Isaac Asimov was an excellent writer, with a range of coverage that no one else has ever achieved. This book is a collection of his science fiction short stories, and each is either thought provoking or good for a groan at the end. The first takes up less than a page and ends with one of the best/worst puns that you will ever encounter. The last story, where the title of the book is derived, is considered by Asimov to be the best in the collection. I disagree, considering it to be the worst. It is a blast at the Moral Majority movement, and while I have no real affection for them, the story does not deliver a real blow to their position. Twelve of the fourteen pages of the story are a constant dialogue by a member of the Moral Majority that is a harangue of his colleagues in the physics department. I lost interest about halfway through it. The other stories are much better, with my favorite being "Found!" which is about an interstellar virus that attacks metallic objects. Sunlight is used as an energy source and the metal is used to reproduce. The viruses are damaging satellites and humans are sent to investigate why they are failing. What I found appealing about the story is that it is so plausible. So many stories about the arrival of life from outside the solar system are based on that life being intelligent.
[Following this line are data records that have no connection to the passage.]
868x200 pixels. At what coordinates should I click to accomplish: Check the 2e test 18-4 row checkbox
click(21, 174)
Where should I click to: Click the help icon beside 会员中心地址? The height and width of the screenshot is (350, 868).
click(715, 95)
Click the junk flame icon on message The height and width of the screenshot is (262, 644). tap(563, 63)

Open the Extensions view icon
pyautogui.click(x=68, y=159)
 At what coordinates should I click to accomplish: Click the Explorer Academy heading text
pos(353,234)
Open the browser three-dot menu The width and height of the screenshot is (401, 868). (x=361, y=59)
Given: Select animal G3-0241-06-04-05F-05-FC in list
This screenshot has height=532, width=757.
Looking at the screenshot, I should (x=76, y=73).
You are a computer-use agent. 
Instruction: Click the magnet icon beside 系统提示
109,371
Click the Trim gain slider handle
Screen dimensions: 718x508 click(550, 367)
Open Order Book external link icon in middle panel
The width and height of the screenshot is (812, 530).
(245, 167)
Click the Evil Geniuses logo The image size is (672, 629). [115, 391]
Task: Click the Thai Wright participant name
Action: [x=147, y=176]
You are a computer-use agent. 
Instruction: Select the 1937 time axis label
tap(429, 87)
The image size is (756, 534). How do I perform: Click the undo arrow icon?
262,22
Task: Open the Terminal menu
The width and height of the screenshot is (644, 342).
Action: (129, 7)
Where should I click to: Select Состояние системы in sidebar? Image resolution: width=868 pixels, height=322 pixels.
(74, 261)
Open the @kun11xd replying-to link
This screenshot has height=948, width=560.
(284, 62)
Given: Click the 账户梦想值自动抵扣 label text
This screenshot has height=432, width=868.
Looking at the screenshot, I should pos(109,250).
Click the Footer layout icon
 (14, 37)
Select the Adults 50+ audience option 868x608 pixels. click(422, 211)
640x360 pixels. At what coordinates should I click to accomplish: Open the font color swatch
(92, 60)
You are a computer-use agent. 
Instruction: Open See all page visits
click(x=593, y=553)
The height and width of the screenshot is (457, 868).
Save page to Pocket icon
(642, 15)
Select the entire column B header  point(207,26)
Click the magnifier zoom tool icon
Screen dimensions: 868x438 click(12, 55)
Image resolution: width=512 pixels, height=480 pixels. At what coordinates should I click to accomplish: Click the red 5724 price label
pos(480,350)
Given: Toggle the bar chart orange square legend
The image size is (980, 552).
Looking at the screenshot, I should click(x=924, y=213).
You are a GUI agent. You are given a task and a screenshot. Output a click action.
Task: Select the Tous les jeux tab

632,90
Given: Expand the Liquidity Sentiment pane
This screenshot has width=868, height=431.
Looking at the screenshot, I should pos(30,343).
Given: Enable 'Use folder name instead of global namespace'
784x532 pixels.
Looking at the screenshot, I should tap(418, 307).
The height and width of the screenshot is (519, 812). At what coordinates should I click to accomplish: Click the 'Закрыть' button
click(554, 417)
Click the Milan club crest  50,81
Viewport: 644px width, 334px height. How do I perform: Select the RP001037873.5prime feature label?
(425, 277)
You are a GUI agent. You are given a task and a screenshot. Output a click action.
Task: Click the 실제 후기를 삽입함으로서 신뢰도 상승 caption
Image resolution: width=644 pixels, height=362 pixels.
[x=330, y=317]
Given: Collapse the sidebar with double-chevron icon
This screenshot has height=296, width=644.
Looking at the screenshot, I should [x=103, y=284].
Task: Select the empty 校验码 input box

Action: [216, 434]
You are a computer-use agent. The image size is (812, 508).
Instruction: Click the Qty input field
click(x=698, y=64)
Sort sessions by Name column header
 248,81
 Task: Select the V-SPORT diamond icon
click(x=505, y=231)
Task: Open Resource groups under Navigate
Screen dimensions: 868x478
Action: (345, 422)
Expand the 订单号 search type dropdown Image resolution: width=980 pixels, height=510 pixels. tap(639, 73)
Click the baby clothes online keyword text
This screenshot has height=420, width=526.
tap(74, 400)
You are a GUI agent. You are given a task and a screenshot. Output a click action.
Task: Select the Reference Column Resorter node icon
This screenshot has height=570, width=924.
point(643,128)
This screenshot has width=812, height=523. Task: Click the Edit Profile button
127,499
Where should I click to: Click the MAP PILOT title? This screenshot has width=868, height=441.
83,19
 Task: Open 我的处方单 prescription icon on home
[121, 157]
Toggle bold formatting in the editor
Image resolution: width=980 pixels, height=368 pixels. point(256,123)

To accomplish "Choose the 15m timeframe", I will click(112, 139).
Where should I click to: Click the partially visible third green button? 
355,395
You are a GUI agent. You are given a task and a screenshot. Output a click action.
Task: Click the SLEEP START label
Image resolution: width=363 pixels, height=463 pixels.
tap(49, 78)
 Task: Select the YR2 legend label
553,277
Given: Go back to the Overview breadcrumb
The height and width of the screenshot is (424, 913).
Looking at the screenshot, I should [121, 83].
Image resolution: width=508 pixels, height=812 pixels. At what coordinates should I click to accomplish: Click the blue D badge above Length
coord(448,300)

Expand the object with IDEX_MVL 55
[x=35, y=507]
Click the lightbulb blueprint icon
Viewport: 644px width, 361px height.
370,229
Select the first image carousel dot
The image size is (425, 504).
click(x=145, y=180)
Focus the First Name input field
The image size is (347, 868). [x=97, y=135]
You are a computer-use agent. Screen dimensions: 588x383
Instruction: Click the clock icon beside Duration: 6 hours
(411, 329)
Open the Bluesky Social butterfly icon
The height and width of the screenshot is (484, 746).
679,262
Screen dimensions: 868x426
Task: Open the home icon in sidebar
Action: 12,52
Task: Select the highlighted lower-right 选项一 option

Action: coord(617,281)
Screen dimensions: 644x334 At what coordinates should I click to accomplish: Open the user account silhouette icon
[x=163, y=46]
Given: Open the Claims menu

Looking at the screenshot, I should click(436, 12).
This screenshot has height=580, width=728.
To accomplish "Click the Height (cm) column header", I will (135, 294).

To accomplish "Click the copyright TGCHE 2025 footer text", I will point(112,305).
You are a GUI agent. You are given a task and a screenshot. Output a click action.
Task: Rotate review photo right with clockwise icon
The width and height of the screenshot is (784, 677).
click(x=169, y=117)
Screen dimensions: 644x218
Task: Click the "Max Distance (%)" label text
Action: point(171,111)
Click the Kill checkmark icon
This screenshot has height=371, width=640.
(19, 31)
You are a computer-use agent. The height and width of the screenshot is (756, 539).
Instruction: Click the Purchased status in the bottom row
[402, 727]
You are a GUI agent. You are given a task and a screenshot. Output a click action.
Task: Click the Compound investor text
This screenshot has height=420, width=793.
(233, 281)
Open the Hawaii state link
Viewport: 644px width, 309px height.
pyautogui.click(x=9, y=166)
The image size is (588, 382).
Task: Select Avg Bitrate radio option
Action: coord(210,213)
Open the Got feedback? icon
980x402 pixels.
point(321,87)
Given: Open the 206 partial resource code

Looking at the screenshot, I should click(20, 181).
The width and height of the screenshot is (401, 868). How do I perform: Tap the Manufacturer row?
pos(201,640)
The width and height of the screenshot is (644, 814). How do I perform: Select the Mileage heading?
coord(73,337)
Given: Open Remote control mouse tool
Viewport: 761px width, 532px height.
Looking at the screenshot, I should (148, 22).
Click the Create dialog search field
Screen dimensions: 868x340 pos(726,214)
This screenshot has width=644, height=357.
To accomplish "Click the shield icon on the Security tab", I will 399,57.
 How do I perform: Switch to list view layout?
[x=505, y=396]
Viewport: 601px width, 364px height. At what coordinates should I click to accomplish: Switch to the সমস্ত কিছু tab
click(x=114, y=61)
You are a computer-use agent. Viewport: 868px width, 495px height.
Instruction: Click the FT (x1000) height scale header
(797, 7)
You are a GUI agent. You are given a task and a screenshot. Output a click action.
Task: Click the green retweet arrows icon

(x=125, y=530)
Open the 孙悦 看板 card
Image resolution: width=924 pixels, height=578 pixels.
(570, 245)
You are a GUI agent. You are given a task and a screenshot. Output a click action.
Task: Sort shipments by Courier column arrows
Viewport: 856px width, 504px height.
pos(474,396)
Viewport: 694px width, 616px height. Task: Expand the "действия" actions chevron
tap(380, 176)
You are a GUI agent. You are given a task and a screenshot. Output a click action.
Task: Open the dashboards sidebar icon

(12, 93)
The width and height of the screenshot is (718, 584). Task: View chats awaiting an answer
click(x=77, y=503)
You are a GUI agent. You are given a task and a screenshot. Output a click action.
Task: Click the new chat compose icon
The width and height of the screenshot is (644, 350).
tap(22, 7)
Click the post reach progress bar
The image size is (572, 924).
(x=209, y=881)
However, the evolutionary development of life dictates that primitive life is much more likely to be found, and would be much more capable of successfully traveling across interstellar distances. Therefore, it is more reasonable to believe that any life that manages to arrive at our planet would be a primitive form that feeds on sunlight and minerals, the two things that it will be more likely to find. Overall, the stories are very good. My only other complaint is that some of them first appeared in other venues, which is where I read them for the first time.

A Good Collection of Short Stories

In this collection there are twenty-one short stories that run the gamut from humorous to profound. Included with the stories are small introductions by Isaac Asimov. Two of the stories, Belief and Ideas Die Hard, were written in the 1950's. The former is a charming story about a physicist who finds he can levitate. The latter is a good but self admitted out of date story about travel to the moon. The other nineteen stories were written in the late seventies and early eighties. They cover a variety of topics including alien traders, computer illiteracy, the creation of the universe, the last shuttle leaving earth, a clothes designer and much more. It's unreasonable to expect that you'll like every story in any collection of short stories. However, The Winds of Change has more hits than misses. I think fans of Asimov would enjoy this book.